Another kind of sentence is the complex sentence. It is made up of two or more clauses. Remember that a clause is a group of words that contain a subject and predicate. A clause my express a complete thought, or it may not. In a complex sentence, only one clause expresses a complete thought and can stand alone as a sentence. Look at the clauses in this sentence.
While Michael loaded the car, Judy got the kids ready to go.
The first clause in this sentence is not a complete thought. When you read it, you want to know what happened while Michael loaded the car. This clause is called dependent clause because it needs the second clause to explain what happened when Michael loaded the car. The second clause is an independent, or main clause. An independent clause expresses a complete thought and can stand alone.
A complex sentence is made up of one or more dependent clauses linked to one independent clause.
Simple sentences can be combined to form complex sentences. One simple sentence will be the independent clause. A second sentence will be linked to it by a type of conjunction that makes it dependent.
You are such a good friend. I'll help you out.
becomes: Because you are such a good friend, I'll help you out.
Mary grilled some hamburgers. Denise fixed a salad.
becomes: While Mary grilled some hamburgers, Denise fixed a salad.
Emma likes to visit Greece. Dave prefers Italy.
becomes: Whereas Emma likes to visit Greece, Dave prefers Italy.
Here is a list of conjunctions that make dependent clauses.
To show time:
before, after, while, when, whenever, until, as soon as, as long as
Before I got out my camera, the bear had vanished away.
Silvia hurried home while it was still early.
To show reason:
because, in order that, since, so that
Alice went to doctor because she was sick.
To show conditions:
if, unless, whether
Unless you want trouble, don't tease that bee.
To show contrast:
though, although, even though, in spite of, in spite of the fact that, despite, despite the fact that, whereas
Even though Josh was tired, he helped his wife fix dinner.
To show similarity:
as though, as if
The day looked as if it would be clear and warm.
To show place:
Jessie went whereever his brother went.
When you are choosing a conjunction, be careful to choose the conjunction to express what you mean. Which conjunction would you use to combine these two clauses?
Phillip forgot to open the door. _____ he saw the ghost following him.
When and because makes sense here. Try some other conjunctions, like unless, as though. They do not make sense at all.
Make sure your sentence makes sense when you use a conjunction. Here is another example. Think what relationship there is between the two clauses.
Laura went to the show. _______ she hated gangster movies.
Several conjunctions would work here. Although, even though, in spit of the fact that, despite the fact that. All of them show contrast between the ideas.Try other conjunctions from the list. Do you that they do not make sense here?
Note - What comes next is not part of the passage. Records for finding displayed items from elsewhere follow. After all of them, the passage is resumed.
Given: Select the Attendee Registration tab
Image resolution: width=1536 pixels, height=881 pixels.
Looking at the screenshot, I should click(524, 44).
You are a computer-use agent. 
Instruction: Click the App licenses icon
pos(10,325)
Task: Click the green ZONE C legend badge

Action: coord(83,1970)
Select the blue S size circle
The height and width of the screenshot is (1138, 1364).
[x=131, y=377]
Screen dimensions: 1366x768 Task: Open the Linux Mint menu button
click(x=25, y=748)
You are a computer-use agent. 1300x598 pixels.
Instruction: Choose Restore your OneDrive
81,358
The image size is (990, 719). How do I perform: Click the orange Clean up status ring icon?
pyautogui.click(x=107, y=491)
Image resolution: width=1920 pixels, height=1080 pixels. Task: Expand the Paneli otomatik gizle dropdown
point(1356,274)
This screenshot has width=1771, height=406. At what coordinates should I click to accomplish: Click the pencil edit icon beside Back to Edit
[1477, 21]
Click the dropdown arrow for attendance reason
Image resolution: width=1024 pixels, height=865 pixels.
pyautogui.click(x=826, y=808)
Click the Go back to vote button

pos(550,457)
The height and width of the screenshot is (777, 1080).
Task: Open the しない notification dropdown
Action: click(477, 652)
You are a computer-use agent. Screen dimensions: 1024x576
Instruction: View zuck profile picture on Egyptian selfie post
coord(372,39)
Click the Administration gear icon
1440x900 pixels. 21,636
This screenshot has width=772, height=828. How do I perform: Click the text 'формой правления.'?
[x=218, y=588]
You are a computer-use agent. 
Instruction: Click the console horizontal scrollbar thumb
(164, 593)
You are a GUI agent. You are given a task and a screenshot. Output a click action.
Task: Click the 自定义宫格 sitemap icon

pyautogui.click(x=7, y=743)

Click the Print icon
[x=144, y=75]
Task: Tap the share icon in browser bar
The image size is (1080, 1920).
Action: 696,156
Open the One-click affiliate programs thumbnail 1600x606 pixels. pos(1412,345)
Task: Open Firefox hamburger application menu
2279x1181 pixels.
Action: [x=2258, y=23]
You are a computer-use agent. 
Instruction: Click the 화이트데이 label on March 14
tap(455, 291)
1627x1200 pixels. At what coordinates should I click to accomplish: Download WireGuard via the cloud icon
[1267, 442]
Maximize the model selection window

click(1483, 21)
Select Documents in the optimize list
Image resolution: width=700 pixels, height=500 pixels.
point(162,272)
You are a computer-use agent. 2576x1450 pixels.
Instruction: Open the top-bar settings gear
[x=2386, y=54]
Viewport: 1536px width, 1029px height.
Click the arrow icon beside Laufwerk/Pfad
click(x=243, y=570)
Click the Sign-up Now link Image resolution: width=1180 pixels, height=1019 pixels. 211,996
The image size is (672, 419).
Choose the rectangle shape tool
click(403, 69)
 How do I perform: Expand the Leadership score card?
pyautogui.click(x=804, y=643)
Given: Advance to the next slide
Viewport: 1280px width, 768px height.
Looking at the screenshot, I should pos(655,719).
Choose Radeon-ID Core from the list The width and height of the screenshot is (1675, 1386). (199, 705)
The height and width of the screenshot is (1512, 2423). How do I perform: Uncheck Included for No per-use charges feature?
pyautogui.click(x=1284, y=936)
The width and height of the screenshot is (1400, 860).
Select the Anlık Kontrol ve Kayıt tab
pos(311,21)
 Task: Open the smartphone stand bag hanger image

How to use punctuation with dependent clauses:
When a dependent clause comes at the beginning of the sentence, use a comma to separate it from the independent clause. If the dependent clause comes at the end of the sentence, do not use a comma.
Because Adam arrived late, he was not served with dinner.
Adam was not served with dinner because he arrived late.
Although it was raining outside, Silvia left home without an umbrella.
Silvia left home without an umbrella although it was raining outside.